The Web Role service has no inbound connections so it does not listen on a port or require SSL port bindings. The service is required on all EmpowerID Web servers.
EmpowerID Worker Role — The Worker Role service is responsible for executing all back-end processes. This service hosts jobs that perform the following tasks in an EmpowerID deployment:
Performs the RBAC service and Execution Runtime
Performs Daemon services.
EmpowerID RADIUS — This service is used to provide RADIUS authentication for routers, switches, and other RADIUS-compliant devices.
EmpowerID LDAP — This service is used to provide LDAP virtual directory authentication and data services for exposing EmpowerID Identity Warehouse data and data in connected directories as a single unified LDAP directory with a flexible schema.
EmpowerID Reverse Proxy — This service is used to provide single sign-on and authorization for users accessing an organizations web applications. The reverse proxy service stands in front of the web applications and services end user requests. In each case, requests are intercepted and access is authorized by EmpowerID Role-Based and Attribute-Based authorization policies.
Windows desktop client applications
EmpowerID Management Console
Workflow Studio
Domain Controller Filter (Password Detection Agent)
Windows Login Client — Credential Provider and GINA
Web server components
EmpowerID Web Application
EmpowerID Features for Microsoft SharePoint
To ensure a smooth install, make sure EmpowerID files, including websites and programs, are excluded from anti-virus scanning software settings.
Application Pools
There are seven separate application pools in IIS that EmpowerID uses to distribute processing:
EmpowerID Exchange Services — This application pool manages handles all Exchange-related requests.
EmpowerID SQL Web Services — This application pool manages all SQL over WCF traffic.
EmpowerID Web Reports — This application pool manages all requests related to EmpowerID's integration with Reporting Services.

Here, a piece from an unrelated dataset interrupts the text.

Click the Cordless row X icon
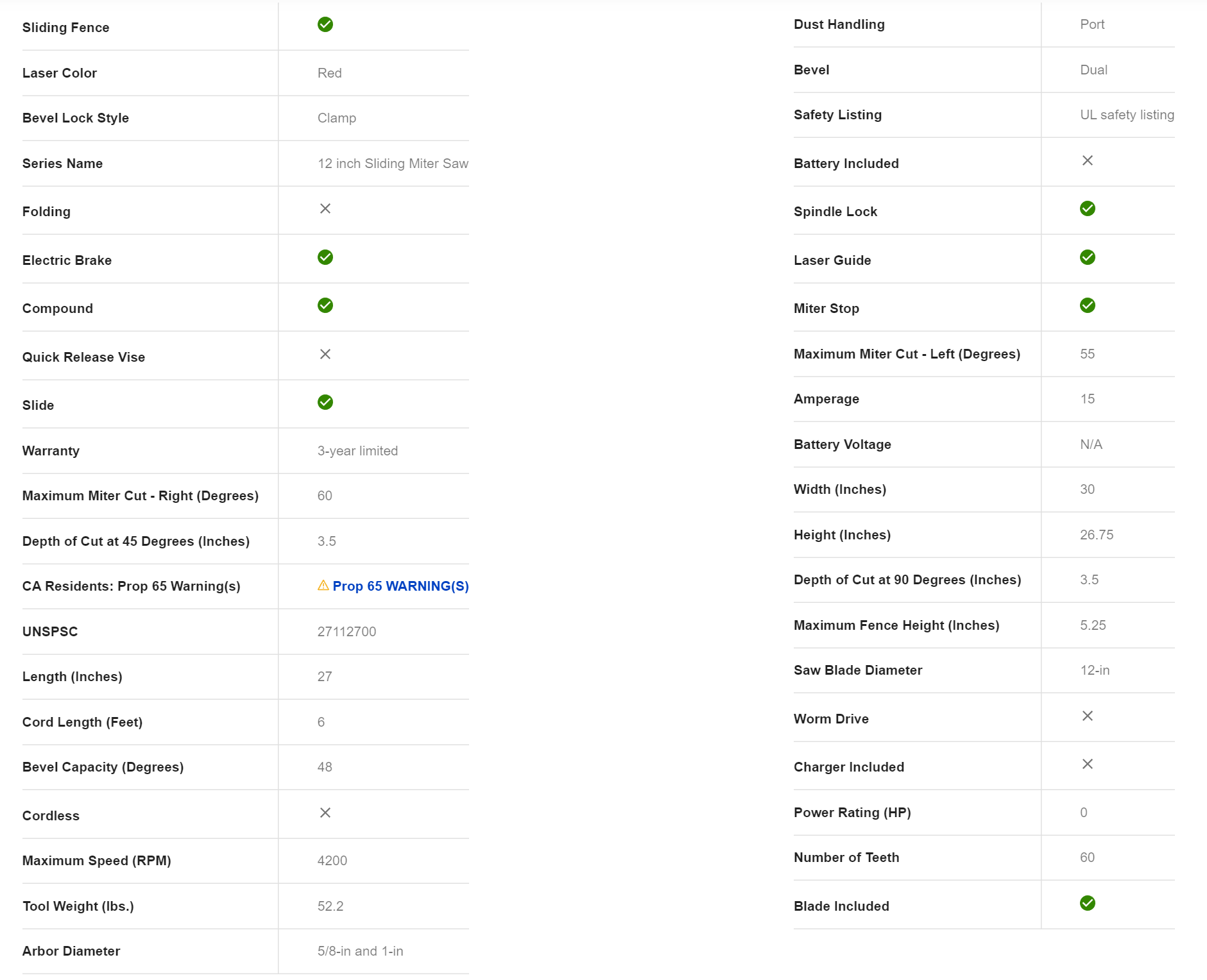1207x980 pixels. tap(325, 813)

EmpowerID Workflow Web Services — This application pool manages all traffic related to workflow requests made to EmpowerID.

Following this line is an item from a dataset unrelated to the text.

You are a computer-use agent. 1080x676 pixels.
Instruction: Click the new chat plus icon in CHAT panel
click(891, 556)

EmpowerID Web Services — This application pool is a catch-all for all other WCF service calls.
EmpowerID Web Service Garden — This application pool manages any EmpowerID processes that need to scale based on load, by spooling up multiple worker threads to distribute the load and provide high availability.
EmpowerID IdPs — This application pool includes:
EmpowerIDWebIdPForms — Processes identity providers that do not require special settings, holds all OAuth traffic (e.g., Yammer, PayPal), OpenID traffic, EmpowerID's own native forms traffic, EmpowerID's internal authentication provider, and remote identity providers
EmpowerIDWebIdPSmartCard — Processes SmartCard authentication
EmpowerIDWebIDPWindows — Enables Windows authentication and disables other authentication methods
EmpowerIDWebIdPWSFederation — Internally handles packet traffic sent by WS-Federation service providers (does no authentication itself)
EmpowerID — This application pool handles all EmpowerID Service Provider traffic for the EmpowerID Web Application along with all ClickOnce Installer requests.